Some of the other organizations that trust Linux security are the US Department of Defense, the city of Munich Germany, Spain (yes the whole country) and Google just to name a few although there are really many more. Now If these various entities whether individual companies or even entire countries feel so much more secure as a result of their switch to the open-source Linux, vs. the proprietary company that is Windows then it really drives the point home when it comes to which is the more secure system does it not?

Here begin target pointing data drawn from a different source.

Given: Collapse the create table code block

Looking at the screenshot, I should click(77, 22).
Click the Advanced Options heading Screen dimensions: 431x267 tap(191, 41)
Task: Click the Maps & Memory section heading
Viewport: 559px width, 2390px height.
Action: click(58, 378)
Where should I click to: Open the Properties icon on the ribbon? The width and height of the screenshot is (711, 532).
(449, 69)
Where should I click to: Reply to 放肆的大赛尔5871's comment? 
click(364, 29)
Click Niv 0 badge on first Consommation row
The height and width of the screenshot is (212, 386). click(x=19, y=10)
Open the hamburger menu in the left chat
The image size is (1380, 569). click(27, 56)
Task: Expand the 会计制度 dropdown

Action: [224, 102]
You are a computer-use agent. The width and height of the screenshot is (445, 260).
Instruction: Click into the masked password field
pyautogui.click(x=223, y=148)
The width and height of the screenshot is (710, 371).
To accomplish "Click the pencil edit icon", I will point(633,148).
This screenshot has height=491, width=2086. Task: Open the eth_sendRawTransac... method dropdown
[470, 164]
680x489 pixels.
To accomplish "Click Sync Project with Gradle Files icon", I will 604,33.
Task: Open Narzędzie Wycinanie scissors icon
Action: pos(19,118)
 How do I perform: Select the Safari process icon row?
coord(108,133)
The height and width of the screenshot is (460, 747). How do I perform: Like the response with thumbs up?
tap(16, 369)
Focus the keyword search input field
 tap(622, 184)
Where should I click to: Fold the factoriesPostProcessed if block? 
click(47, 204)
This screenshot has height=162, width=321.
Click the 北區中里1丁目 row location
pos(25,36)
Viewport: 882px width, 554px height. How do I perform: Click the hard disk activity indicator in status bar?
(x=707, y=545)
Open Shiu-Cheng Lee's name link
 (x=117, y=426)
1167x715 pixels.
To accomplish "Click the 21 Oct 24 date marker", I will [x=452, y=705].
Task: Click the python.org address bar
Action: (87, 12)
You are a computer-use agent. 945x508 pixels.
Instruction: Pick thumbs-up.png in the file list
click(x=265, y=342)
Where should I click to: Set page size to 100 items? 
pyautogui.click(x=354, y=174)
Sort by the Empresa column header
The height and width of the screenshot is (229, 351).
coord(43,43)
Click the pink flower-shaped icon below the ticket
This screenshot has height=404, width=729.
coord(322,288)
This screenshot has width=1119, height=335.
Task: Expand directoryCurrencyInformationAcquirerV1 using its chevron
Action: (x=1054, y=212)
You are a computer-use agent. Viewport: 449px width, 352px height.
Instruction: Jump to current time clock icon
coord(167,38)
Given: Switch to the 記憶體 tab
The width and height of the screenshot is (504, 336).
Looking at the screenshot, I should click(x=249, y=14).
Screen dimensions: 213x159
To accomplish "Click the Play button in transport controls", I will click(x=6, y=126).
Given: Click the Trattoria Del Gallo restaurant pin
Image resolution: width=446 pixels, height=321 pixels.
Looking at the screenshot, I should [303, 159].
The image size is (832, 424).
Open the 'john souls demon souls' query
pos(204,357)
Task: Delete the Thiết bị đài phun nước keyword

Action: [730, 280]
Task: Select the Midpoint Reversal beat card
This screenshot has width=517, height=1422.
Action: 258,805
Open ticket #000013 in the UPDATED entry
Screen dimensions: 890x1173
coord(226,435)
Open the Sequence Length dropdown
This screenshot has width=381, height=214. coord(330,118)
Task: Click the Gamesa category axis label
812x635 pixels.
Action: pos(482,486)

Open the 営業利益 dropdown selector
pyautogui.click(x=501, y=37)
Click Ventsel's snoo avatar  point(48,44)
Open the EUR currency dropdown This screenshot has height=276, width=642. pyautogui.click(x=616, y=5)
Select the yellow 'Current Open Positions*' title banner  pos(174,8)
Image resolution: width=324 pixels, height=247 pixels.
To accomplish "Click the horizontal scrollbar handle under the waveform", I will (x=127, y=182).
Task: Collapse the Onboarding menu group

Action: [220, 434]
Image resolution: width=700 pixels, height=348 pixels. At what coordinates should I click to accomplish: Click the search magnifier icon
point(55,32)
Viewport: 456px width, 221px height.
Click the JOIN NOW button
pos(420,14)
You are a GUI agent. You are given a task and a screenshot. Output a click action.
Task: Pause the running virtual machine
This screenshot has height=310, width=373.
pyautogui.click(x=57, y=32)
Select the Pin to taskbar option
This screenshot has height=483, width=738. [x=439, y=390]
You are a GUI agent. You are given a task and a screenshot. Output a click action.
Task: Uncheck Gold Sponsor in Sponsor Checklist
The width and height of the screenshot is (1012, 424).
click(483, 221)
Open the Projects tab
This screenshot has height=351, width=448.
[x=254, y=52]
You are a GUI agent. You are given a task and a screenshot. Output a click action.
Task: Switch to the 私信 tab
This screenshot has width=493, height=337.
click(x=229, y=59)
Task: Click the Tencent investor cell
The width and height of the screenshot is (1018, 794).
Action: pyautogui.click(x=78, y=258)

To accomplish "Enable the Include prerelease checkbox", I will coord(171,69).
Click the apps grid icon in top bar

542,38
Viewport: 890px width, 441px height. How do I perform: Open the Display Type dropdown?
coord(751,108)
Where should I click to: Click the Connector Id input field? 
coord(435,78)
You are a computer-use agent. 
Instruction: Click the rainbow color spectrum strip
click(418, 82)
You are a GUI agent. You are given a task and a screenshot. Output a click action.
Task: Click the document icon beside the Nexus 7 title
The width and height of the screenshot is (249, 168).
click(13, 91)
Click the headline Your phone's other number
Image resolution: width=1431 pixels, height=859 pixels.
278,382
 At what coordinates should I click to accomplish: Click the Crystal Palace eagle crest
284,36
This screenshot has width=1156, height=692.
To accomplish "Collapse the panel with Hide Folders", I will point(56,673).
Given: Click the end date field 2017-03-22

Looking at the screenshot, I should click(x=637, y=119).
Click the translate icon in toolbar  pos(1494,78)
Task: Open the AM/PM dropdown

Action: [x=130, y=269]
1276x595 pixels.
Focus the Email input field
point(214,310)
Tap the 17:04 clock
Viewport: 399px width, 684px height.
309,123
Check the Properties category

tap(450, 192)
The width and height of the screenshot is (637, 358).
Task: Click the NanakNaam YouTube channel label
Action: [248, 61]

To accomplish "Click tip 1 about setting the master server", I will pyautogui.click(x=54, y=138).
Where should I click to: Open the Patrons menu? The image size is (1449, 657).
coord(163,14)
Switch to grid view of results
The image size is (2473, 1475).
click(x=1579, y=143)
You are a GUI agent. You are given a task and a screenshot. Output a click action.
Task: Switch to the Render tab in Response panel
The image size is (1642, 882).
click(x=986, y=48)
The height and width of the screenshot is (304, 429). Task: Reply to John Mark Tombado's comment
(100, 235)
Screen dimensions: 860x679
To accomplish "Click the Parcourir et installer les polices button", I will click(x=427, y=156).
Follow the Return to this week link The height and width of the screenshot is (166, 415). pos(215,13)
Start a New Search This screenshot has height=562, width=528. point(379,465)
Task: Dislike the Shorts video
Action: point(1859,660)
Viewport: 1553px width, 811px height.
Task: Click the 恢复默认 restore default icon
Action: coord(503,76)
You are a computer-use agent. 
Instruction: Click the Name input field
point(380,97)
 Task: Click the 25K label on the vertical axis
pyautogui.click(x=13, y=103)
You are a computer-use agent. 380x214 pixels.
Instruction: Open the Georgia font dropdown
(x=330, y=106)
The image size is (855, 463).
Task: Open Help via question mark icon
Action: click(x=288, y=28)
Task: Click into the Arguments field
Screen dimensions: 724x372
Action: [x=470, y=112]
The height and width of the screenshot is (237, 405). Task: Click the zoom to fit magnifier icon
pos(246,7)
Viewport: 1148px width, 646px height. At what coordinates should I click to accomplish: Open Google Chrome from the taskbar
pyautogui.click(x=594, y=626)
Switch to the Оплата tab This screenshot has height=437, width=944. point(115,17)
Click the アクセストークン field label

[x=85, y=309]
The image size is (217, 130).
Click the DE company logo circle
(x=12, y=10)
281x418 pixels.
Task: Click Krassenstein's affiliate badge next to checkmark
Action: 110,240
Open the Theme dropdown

Now ask yourself how many times have we heard about patches being necessary for a windows system to solve serious problems or bugs that have been found in the system, and in fact is kernel or core program has in fact been damaged and even destroyed in some instances.  I will not say that Linux is completely impervious to security threats as that would be a lie, but it has to be admitted that the the kernel of Linux has never been cracked any damage from any viruses or whatever are limited as to the damage they can cause.One problem is that when a person sets up a Windows system they are automatically given administrative privileges while this may appear  to be an efficient way of doing things at first, it also opens up a can of worms since an infection is able to get to the very “core”of the operating system whereas with Linux, you are set up with more of a low-level account which helps to protect you from doing something catastrophic to your system. If an infection does occur which is already unlikely to start with the damage is limited to local files and programs.With Linux the very core component is known as the kernel and it is updated quite frequently, not to mention any patches that need to be done to the operating system are not limited to one company per se, but a community that is all over the world. The argument may be made that the ones that are responsible for maintaining the code and security updates are simply those who do so in their spare time but does that really matter? On that note PCWorld had this to say in part:

“Linus’ Law”–named for Linus Torvalds, the creator of Linux–holds that, “given enough eyeballs, all bugs are shallow.” What that means is that the larger the group of developers and testers working on a set of code, the more likely any flaws will be caught and fixed quickly. This, in other words, is essentially the polar opposite of the “security through obscurity” argument. With Windows,  it’s a limited set of paid developers who are trying to find problems in the code.  They adhere to their own set timetables, and they don’t generally tell anyone about the problems until they’ve already created a solution, leaving the door open to exploits until that happens. Not a very comforting thought for the businesses that depend on that technology”. Check out the rest of that awesome article here

So in conclusion, am I telling you not to use Windows on your PCs or other devices?  Not at all, I am simply bringing to your attention some things that you might want to take into consideration.

We live in a time where security is more of an issue than ever before so make sure you know what you are dealing with.